* **Description of the task**: Write back every record verbatim.

* **Entries shown**:
*** Block opens ***

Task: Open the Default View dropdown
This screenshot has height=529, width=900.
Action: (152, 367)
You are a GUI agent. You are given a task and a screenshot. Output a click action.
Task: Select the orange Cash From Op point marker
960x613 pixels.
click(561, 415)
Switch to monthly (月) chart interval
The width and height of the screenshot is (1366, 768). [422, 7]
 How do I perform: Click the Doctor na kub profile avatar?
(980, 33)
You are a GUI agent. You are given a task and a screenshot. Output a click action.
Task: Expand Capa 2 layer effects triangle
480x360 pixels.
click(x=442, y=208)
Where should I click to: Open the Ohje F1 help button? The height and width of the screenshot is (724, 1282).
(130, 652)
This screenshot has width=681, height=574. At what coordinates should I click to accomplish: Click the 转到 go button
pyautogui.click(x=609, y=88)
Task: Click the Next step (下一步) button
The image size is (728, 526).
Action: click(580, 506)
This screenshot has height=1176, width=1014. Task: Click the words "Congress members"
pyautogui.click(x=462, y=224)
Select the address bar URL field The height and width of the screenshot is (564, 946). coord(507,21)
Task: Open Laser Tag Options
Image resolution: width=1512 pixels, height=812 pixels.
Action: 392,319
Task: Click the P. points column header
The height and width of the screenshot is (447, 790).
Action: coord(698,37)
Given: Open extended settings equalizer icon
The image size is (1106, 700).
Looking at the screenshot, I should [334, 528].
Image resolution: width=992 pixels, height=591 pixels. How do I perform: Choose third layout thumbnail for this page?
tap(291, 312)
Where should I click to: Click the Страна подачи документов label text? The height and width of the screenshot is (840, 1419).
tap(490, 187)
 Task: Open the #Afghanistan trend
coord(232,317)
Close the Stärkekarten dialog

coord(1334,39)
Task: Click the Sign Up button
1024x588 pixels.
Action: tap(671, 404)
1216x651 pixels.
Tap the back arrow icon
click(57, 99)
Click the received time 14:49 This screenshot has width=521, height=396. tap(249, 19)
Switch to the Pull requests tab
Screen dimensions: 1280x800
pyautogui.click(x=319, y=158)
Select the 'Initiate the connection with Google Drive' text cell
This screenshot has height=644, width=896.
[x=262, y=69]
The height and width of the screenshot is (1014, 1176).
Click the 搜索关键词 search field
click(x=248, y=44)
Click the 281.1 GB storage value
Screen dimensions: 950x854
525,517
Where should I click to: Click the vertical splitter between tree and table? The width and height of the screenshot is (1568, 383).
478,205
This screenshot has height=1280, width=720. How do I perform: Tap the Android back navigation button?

*** Block closes ***

* **Result of the task**:
Task: Open the Default View dropdown
This screenshot has height=529, width=900.
Action: (152, 367)
You are a GUI agent. You are given a task and a screenshot. Output a click action.
Task: Select the orange Cash From Op point marker
960x613 pixels.
click(561, 415)
Switch to monthly (月) chart interval
The width and height of the screenshot is (1366, 768). [422, 7]
 How do I perform: Click the Doctor na kub profile avatar?
(980, 33)
You are a GUI agent. You are given a task and a screenshot. Output a click action.
Task: Expand Capa 2 layer effects triangle
480x360 pixels.
click(x=442, y=208)
Where should I click to: Open the Ohje F1 help button? The height and width of the screenshot is (724, 1282).
(130, 652)
This screenshot has width=681, height=574. At what coordinates should I click to accomplish: Click the 转到 go button
pyautogui.click(x=609, y=88)
Task: Click the Next step (下一步) button
The image size is (728, 526).
Action: click(580, 506)
This screenshot has height=1176, width=1014. Task: Click the words "Congress members"
pyautogui.click(x=462, y=224)
Select the address bar URL field The height and width of the screenshot is (564, 946). coord(507,21)
Task: Open Laser Tag Options
Image resolution: width=1512 pixels, height=812 pixels.
Action: 392,319
Task: Click the P. points column header
The height and width of the screenshot is (447, 790).
Action: coord(698,37)
Given: Open extended settings equalizer icon
The image size is (1106, 700).
Looking at the screenshot, I should [334, 528].
Image resolution: width=992 pixels, height=591 pixels. How do I perform: Choose third layout thumbnail for this page?
tap(291, 312)
Where should I click to: Click the Страна подачи документов label text? The height and width of the screenshot is (840, 1419).
tap(490, 187)
 Task: Open the #Afghanistan trend
coord(232,317)
Close the Stärkekarten dialog

coord(1334,39)
Task: Click the Sign Up button
1024x588 pixels.
Action: tap(671, 404)
1216x651 pixels.
Tap the back arrow icon
click(57, 99)
Click the received time 14:49 This screenshot has width=521, height=396. tap(249, 19)
Switch to the Pull requests tab
Screen dimensions: 1280x800
pyautogui.click(x=319, y=158)
Select the 'Initiate the connection with Google Drive' text cell
This screenshot has height=644, width=896.
[x=262, y=69]
The height and width of the screenshot is (1014, 1176).
Click the 搜索关键词 search field
click(x=248, y=44)
Click the 281.1 GB storage value
Screen dimensions: 950x854
525,517
Where should I click to: Click the vertical splitter between tree and table? The width and height of the screenshot is (1568, 383).
478,205
This screenshot has height=1280, width=720. How do I perform: Tap the Android back navigation button?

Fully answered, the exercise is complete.